Work instructions:
Would you please output, word for word, the span of the listing below that opens on the line containing "The image size is (1456, 824)." and closes on the line containing "Select 第三方应用 in sidebar"? Include both ends and nothing more.

Exercise data:
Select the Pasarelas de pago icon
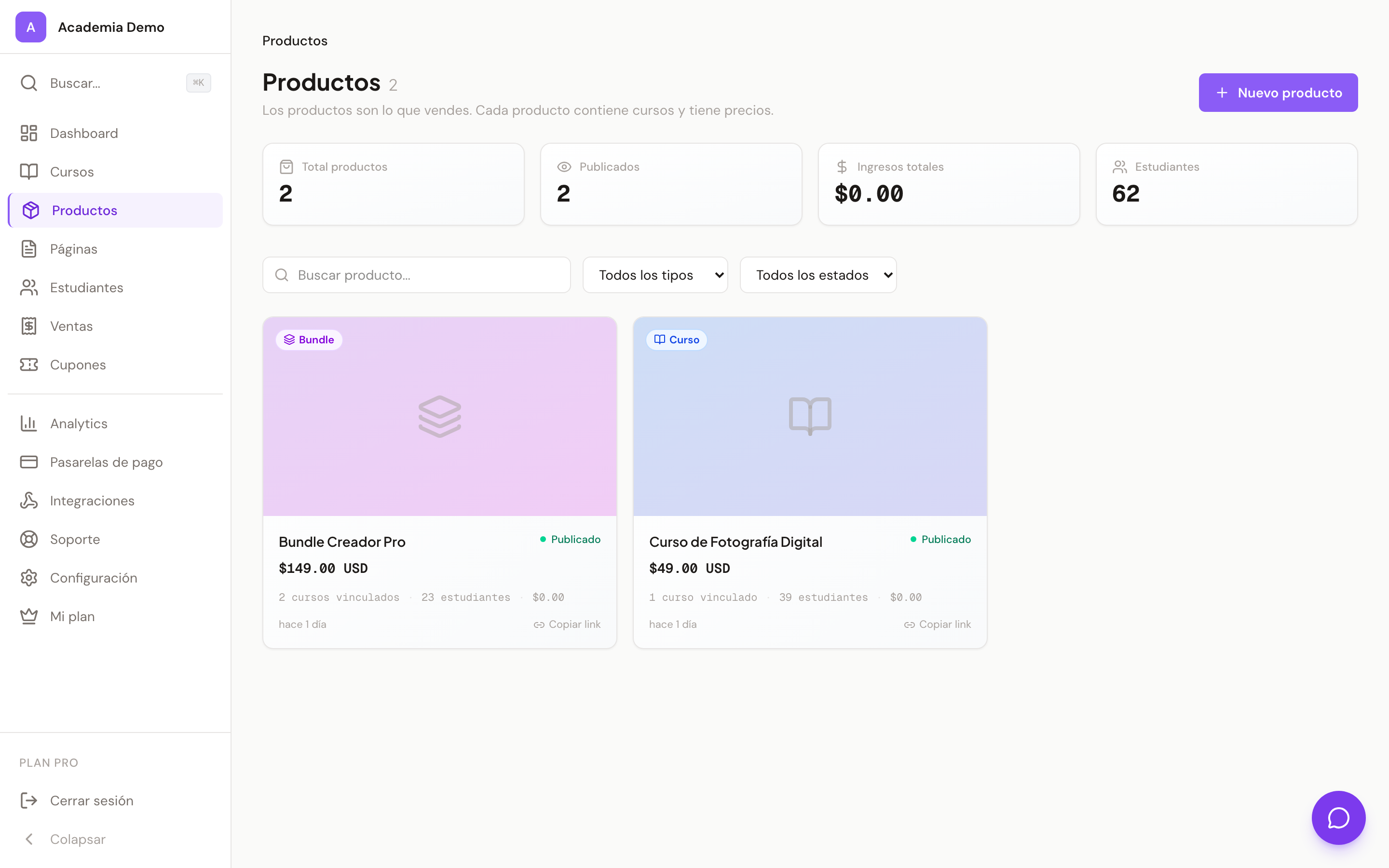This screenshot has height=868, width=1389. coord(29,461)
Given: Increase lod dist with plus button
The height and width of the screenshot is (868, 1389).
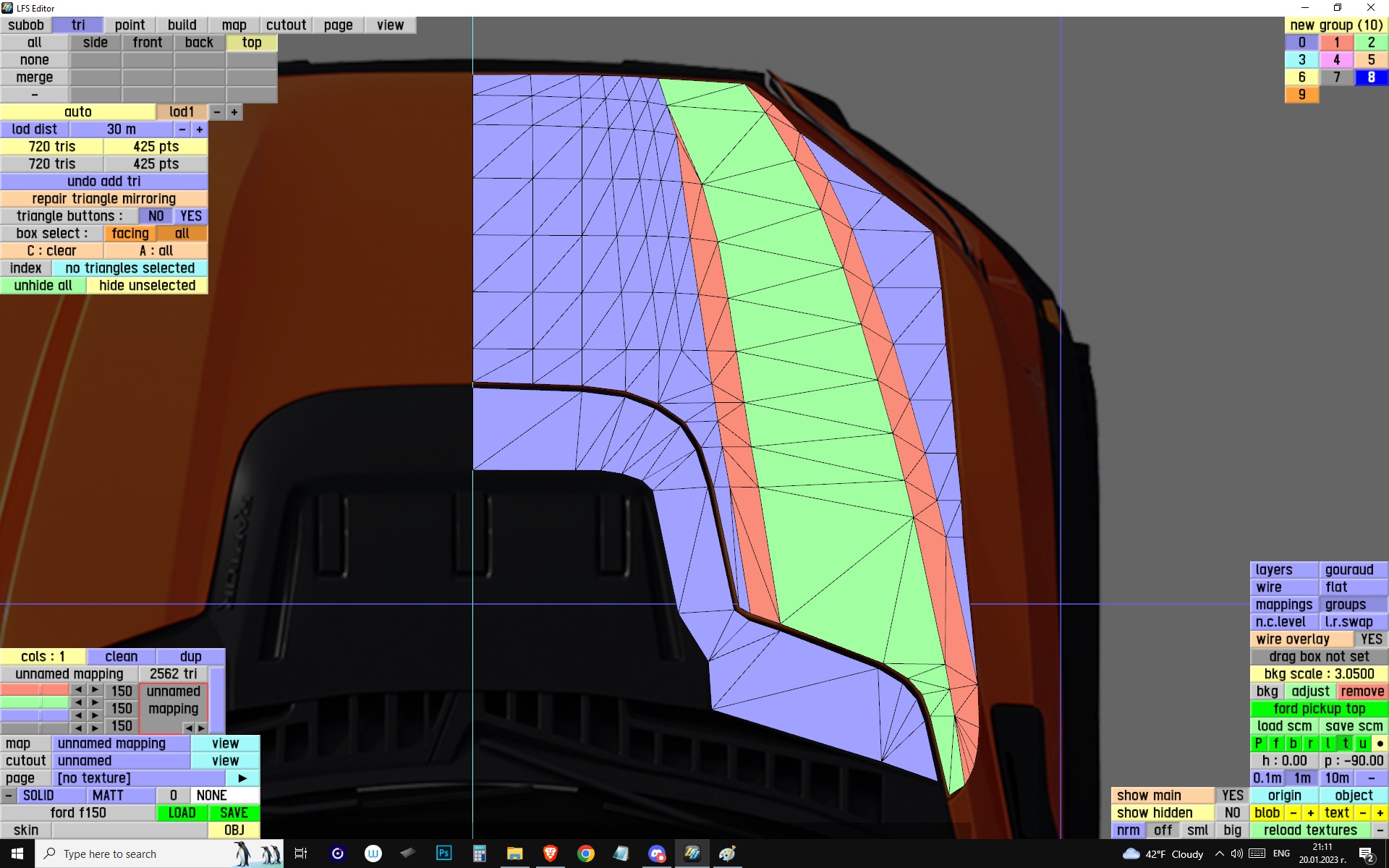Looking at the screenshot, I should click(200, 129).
--
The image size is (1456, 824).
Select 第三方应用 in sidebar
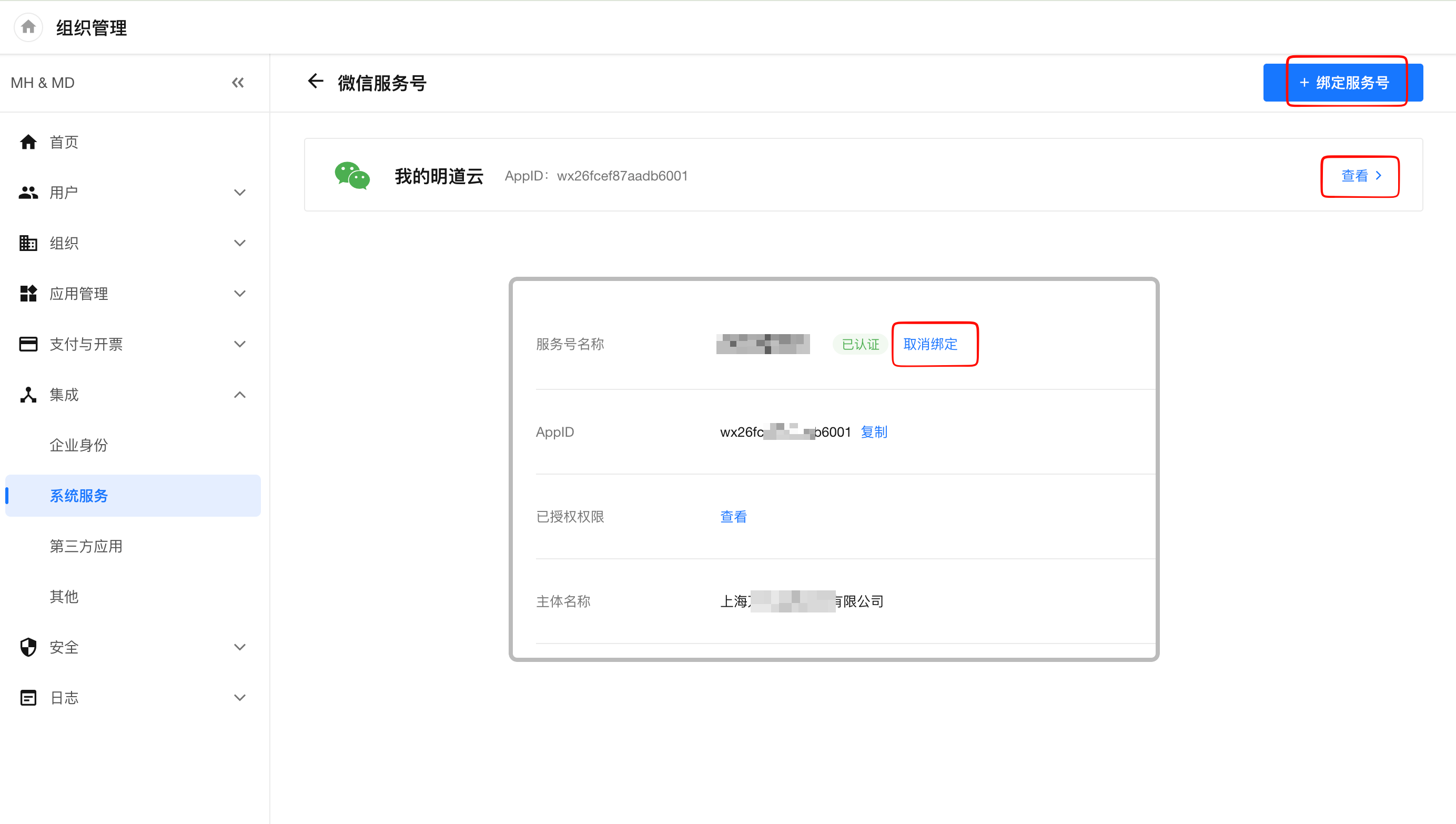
...
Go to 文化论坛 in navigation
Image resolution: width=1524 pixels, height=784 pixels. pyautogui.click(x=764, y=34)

Response to the task:
The image size is (1456, 824).
Select 第三方应用 in sidebar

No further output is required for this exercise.